Un médecin qui réclame des honoraires illégaux. Un politicien qui ferme les yeux sur des méfaits pour aider une connaissance. Des dessous de table et autre pots-de-vin… La corruption peut prendre de multiples formes.
Depuis 2012, l’ONG Transparency International Luxembourg participe au projet « Speak Up », financé par la Commission européenne et qui vise à encourager les citoyens à signaler tout fait de corruption. Son principal outil d’action, la hotline anticorruption (26 38 99 29), a vu ses moyens renforcés grâce à ce projet.
L’avocat et président de l’association, Yann Baden, rappelle les conditions du soutien aux lanceurs d’alerte : « Dès le premier contact avec le lanceur d’alerte, nous rassurons la personne sur le degré de confidentialité qui entoure ses propos », chaque employé de TI Luxembourg ayant signé un accord de confidentialité spécifique, et aucune mesure ne sera prise sans le consentement préalable du lanceur d’alerte.

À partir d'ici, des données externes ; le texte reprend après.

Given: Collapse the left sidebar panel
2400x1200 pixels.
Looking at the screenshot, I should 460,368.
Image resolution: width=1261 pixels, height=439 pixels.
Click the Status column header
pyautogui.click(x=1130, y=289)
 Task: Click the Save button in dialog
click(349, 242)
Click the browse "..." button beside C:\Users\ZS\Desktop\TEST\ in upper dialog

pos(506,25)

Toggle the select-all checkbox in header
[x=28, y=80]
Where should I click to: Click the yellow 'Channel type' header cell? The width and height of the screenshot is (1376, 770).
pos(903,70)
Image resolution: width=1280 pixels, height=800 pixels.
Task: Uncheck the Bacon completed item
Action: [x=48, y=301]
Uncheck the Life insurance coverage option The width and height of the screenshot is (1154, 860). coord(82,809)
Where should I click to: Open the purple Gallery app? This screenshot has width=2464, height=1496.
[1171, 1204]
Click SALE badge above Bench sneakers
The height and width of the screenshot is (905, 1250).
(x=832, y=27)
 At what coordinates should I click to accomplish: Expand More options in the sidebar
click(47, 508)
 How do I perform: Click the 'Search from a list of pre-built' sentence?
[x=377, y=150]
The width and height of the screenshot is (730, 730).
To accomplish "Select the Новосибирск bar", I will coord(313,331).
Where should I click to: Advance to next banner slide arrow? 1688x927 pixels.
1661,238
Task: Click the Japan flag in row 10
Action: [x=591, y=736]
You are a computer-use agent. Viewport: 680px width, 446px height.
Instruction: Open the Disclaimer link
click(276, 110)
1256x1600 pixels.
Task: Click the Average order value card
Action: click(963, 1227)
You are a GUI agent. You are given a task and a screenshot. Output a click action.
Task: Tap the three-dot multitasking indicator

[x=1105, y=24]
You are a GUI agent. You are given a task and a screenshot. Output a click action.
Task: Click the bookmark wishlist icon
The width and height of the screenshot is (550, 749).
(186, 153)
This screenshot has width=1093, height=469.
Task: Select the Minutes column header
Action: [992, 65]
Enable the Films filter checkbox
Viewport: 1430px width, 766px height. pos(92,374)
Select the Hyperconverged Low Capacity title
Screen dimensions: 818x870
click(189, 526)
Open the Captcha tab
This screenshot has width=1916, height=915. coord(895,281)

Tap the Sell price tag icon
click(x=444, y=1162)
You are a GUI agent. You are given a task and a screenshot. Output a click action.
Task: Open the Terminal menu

Ainsi, l’association a eu « connaissance d’une bonne cinquantaine de cas divers et variés » constate-t-il. Les instances majoritairement visées sont les instances locales et communales. Le domaine le plus souvent visé « semble être celui du développement immobilier et, dans une moindre mesure, celui des marchés publics », poursuit Yann Baden.
Un phénomène qui n’est pas anodin
Et de donner l’exemple d’un cas soumis à la hotline en 2012, et qui concernait une commune dont un membre du conseil communal était soupçonné de conflit d’intérêts dans le cadre d’un projet immobilier. Ce conseiller faisait apparemment partie du personnel du groupe appartenant au promoteur immobilier et avait pris part au vote concernant le projet immobilier de son employeur.
Afin d’éviter un conflit d’intérêts officiel, qui l’aurait privé de son droit de vote, le conseiller a vendu sa parcelle de terrain avant le vote au conseil communal, mais au prix que la parcelle allait avoir après un vote favorable du conseil communal… Des faits qui s’apparentent à une infraction de corruption; le lanceur d’alerte a donc été assisté par TI Luxembourg dans sa recherche d’un avocat, et l’association suit actuellement l’affaire.
Le secteur financier « présente également des défis particuliers, notamment dans un contexte international de grande corruption ». Et il est clair que « le phénomène de la corruption n’est pas inexistant ou anodin au Luxembourg », glisse-t-il.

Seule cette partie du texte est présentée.